* **Problem details**
At the line with "The image size is (1165, 758).", start transcribing; stop after the last line of the data below. Keep it exact and leave pictures out.

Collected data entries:

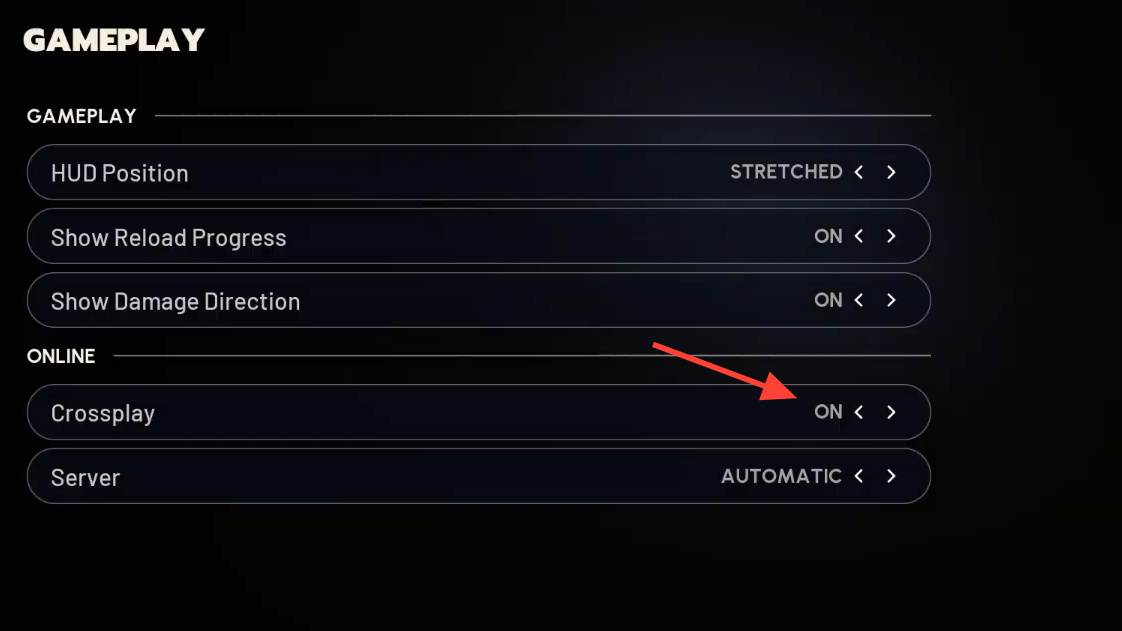This screenshot has height=631, width=1122.
Task: Click the Crossplay label
Action: 103,414
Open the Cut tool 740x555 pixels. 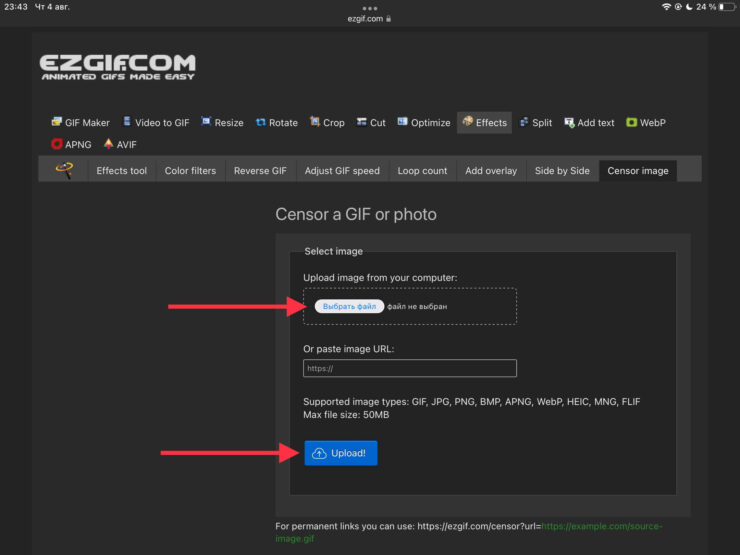tap(371, 123)
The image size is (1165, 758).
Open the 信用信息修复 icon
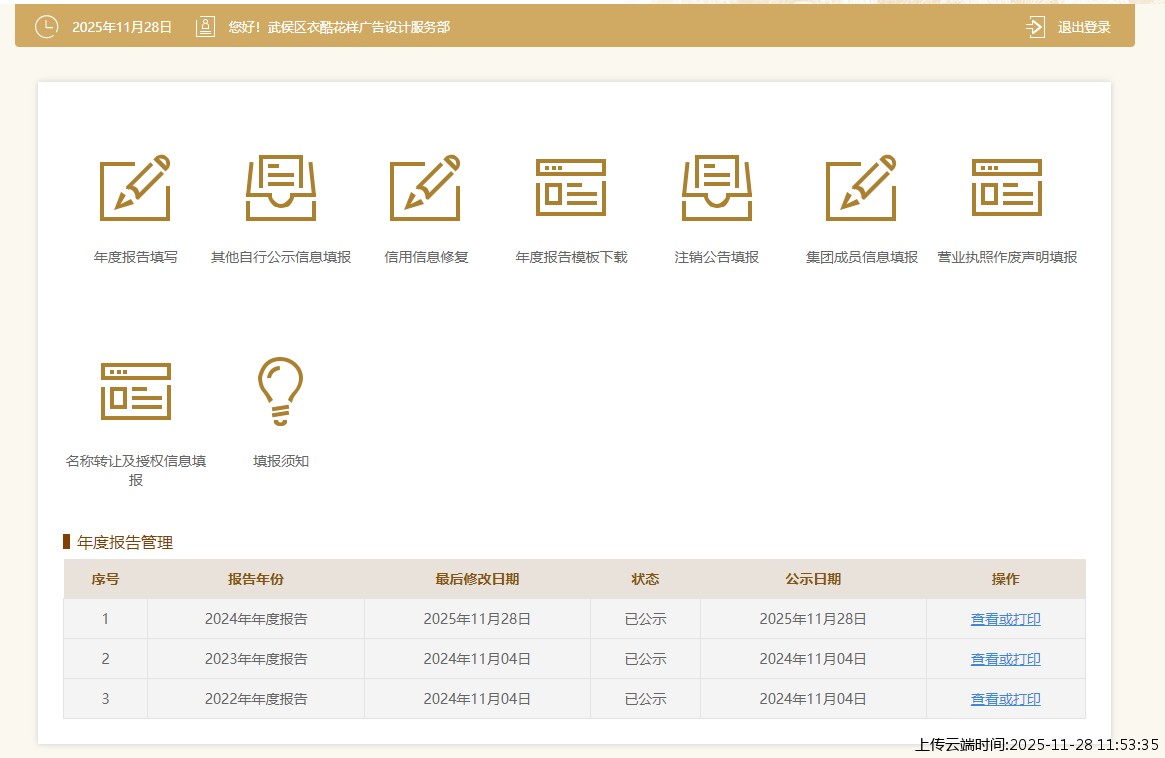[x=426, y=188]
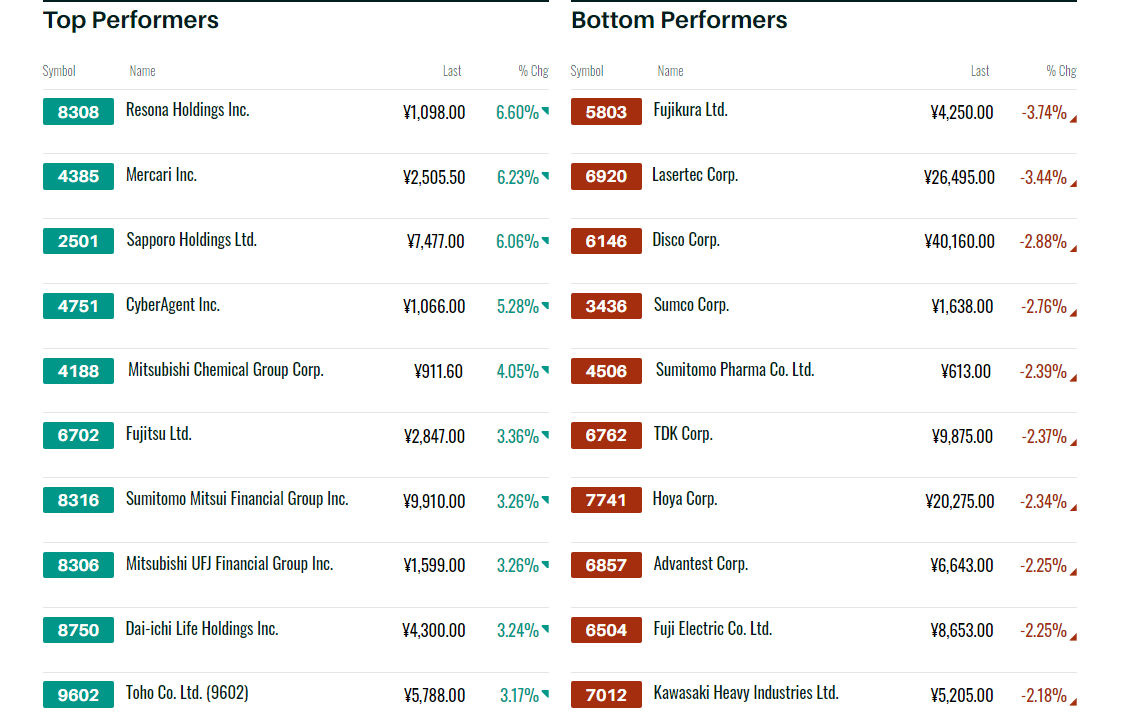Click the green arrow beside 6.60%

tap(545, 111)
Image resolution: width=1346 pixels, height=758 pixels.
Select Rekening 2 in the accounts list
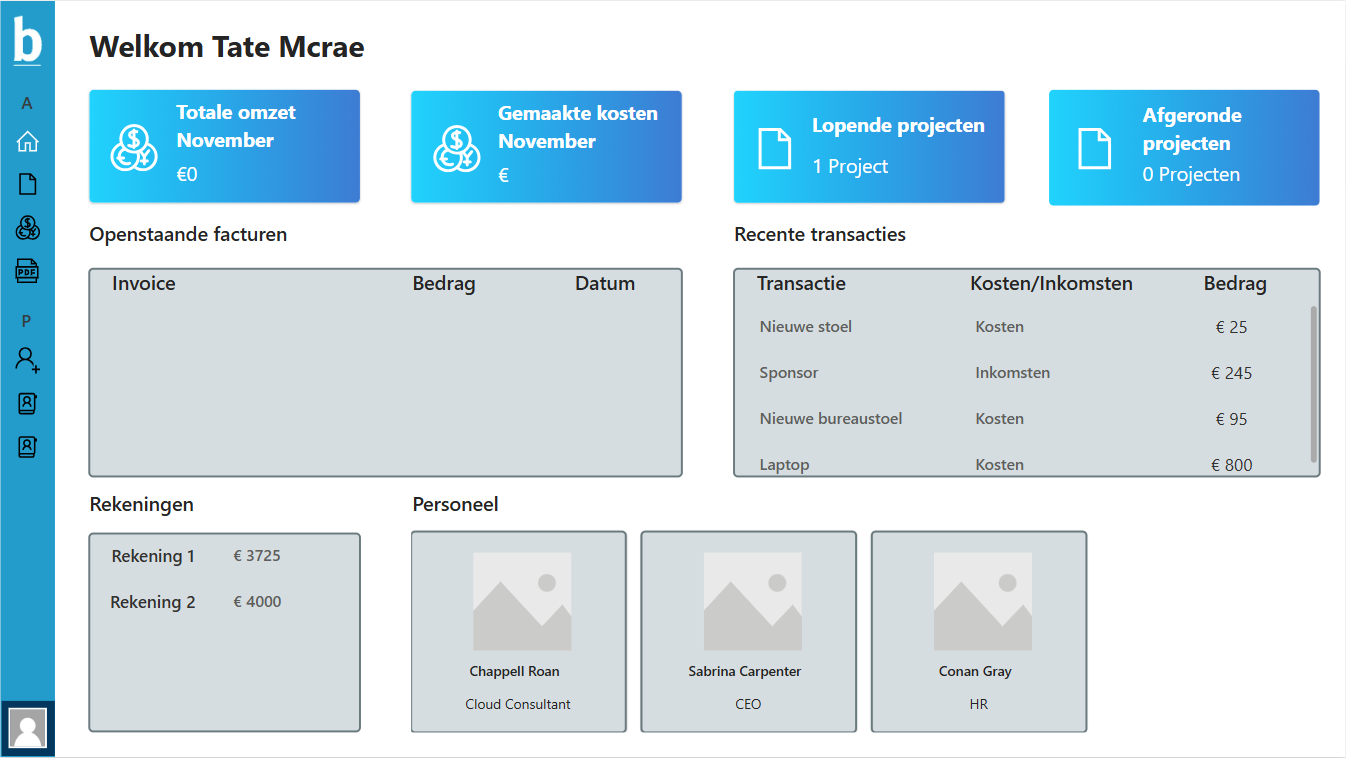(x=153, y=602)
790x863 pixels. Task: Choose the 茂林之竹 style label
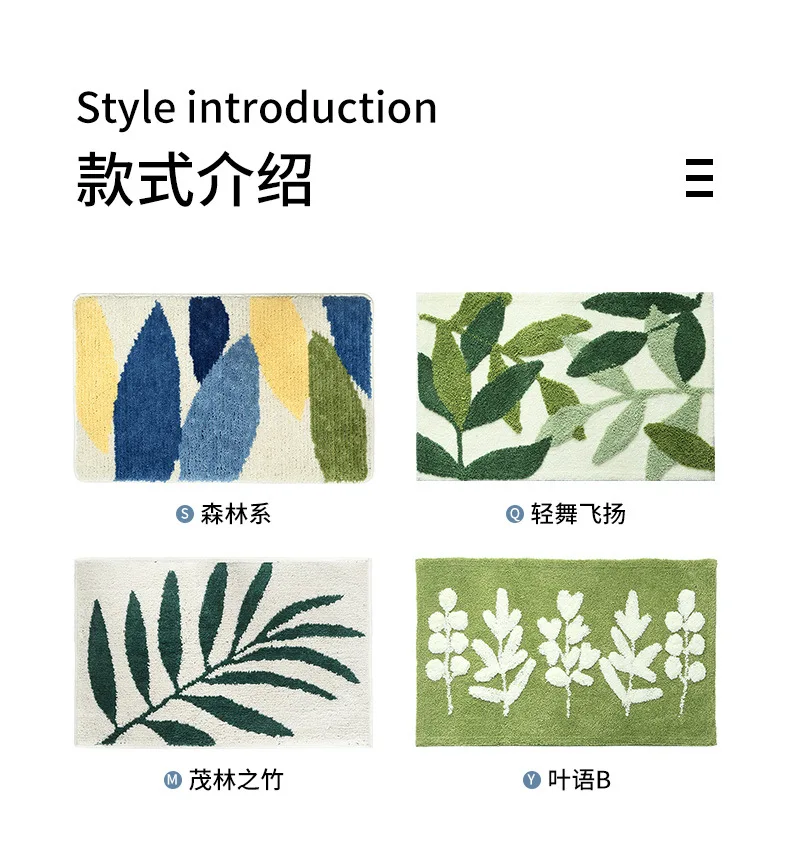click(x=236, y=780)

* **Written reply**
The image size is (1165, 758).
Open the 信用信息修复 icon
[x=426, y=188]
Click the green arrow beside 6.60%

tap(545, 111)
Image resolution: width=1346 pixels, height=758 pixels.
Select Rekening 2 in the accounts list
(x=153, y=602)
790x863 pixels. Task: Choose the 茂林之竹 style label
click(x=236, y=780)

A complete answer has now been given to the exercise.